ALN logo; link to Arid Lands Newsletter home page No. 49, May/June 2001
Linkages between Climate Change and Desertification

Kyoto or no Kyoto, we must move ahead

by Katherine Waser

 

These days, most of the debate on climate change seems to center around U.S. President George W. Bush's abrupt repudiation of the Kyoto Protocol in March 2001. Argument currently rages about whether Kyoto is or is not "dead" without U.S. participation; more immediately, it's anybody's guess what will happen in July 2001 when meetings are resumed of the 6th Conference of the Parties (COP-6) to the U.N. Framework Convention on Climate Change.

Meanwhile, residents of the world's drylands, affected as seriously and immediately by land degradation and desertification as they are by climate change, live every day with questions that lie at the intersection of these two serious phenomena:

  • What does current research tell us about the effects of climate change processes on drylands--more specifically, on the resilience, biodiversity, and overall health of dryland ecosystems?

DATA LINES =>
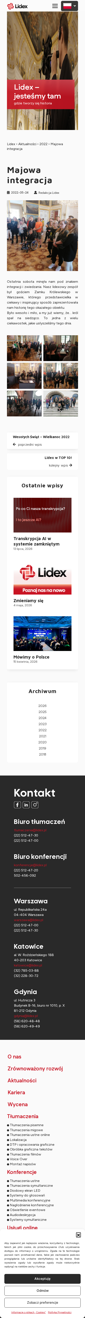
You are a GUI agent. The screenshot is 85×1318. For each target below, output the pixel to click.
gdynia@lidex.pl (26, 1016)
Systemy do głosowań (27, 1195)
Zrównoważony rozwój (35, 1069)
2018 (42, 754)
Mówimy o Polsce (31, 656)
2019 (42, 748)
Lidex (11, 144)
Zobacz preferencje (42, 1302)
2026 (42, 705)
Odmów (43, 1290)
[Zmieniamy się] (42, 577)
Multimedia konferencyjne (30, 1200)
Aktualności (27, 144)
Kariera (16, 1092)
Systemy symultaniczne (28, 1220)
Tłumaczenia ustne (25, 1181)
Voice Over (18, 1159)
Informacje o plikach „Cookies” (28, 1312)
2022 (43, 144)
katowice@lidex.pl (28, 965)
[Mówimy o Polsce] (42, 633)
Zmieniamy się (28, 600)
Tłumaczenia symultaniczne (31, 1185)
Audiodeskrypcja (23, 1215)
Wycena (18, 1104)
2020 (42, 742)
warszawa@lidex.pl (28, 920)
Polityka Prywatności (59, 1312)
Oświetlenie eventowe (27, 1210)
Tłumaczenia (22, 1116)
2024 (42, 718)
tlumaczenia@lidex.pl (30, 830)
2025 (43, 712)
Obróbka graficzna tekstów (31, 1149)
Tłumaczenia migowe (26, 1130)
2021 (42, 736)
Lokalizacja (18, 1140)
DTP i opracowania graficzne (32, 1144)
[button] (78, 1235)
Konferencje (22, 1172)
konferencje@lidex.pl (30, 865)
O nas (14, 1057)
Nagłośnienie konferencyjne (32, 1205)
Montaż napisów (23, 1164)
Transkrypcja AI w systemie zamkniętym (37, 541)
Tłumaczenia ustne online (30, 1135)
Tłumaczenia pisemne (27, 1125)
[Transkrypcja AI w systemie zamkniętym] (42, 515)
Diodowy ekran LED (25, 1190)
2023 (43, 724)
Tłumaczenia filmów (25, 1154)
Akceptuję (42, 1279)
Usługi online (22, 1228)
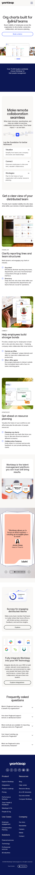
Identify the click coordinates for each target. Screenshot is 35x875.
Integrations (6, 785)
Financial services (8, 840)
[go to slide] (15, 571)
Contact (21, 836)
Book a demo (17, 34)
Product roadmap (8, 788)
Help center (23, 785)
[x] (15, 770)
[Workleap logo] (8, 2)
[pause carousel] (11, 572)
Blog (20, 781)
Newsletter (22, 826)
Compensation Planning (7, 829)
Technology (6, 844)
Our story (22, 822)
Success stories (24, 795)
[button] (31, 3)
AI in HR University (25, 792)
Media (21, 833)
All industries (6, 853)
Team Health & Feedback (7, 804)
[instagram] (27, 770)
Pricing (4, 792)
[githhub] (19, 770)
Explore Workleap (8, 781)
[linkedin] (7, 770)
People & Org (6, 812)
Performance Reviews (6, 798)
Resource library (24, 788)
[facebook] (11, 770)
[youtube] (23, 770)
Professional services (6, 848)
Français (23, 866)
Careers (21, 829)
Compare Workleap (25, 799)
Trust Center (11, 866)
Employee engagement (6, 823)
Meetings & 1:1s (7, 808)
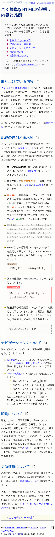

WHAT IS ASKED =>
[A] In the listing, between the line holding "Compensation Planning (7, 829)" and the listing's last line, inclusive, swap "Careers" for "Jobs" and reproduce those lines with nothing else altered. Please leave the pictures out of your answer.
[B] Resume the article on climate change and desertification right after its final sentence.

EXERCISE RESPONSES =>
[A]
Compensation Planning (7, 829)
Technology (6, 844)
Our story (22, 822)
Success stories (24, 795)
[button] (31, 3)
AI in HR University (25, 792)
Media (21, 833)
All industries (6, 853)
Team Health & Feedback (7, 804)
[instagram] (27, 770)
Pricing (4, 792)
[githhub] (19, 770)
Explore Workleap (8, 781)
[linkedin] (7, 770)
People & Org (6, 812)
Performance Reviews (6, 798)
Resource library (24, 788)
[facebook] (11, 770)
[youtube] (23, 770)
Professional services (6, 848)
Français (23, 866)
Jobs (21, 829)
Compare Workleap (25, 799)
Trust Center (11, 866)
Employee engagement (6, 823)
Meetings & 1:1s (7, 808)

[B]
  • Conversely, what do we know about how, and to what extent, local and regional climate systems are affected in a feedback loop by desertification itself?
  • To what extent can we distinguish actual climate change or desertification effects from the normal variation in precipitation and vegetation cover that typically characterizes drylands?
  • To the extent that such effects do go beyond normal variation, how can drylands inhabitants best learn to adapt to and cope with these new conditions?
  • Might steps be taken to mitigate desertification and promote food security and livelihoods that also would help to mitigate climate change, at least at a local or regional scale?

These questions of potential linkages between climate change and desertification can be considered on at least three different levels: Scientific/technical; social and institutional; and procedural and organizational. (1) Even here there are linkages among the various levels, as the articles in this issue of the Arid Lands Newsletter illustrate.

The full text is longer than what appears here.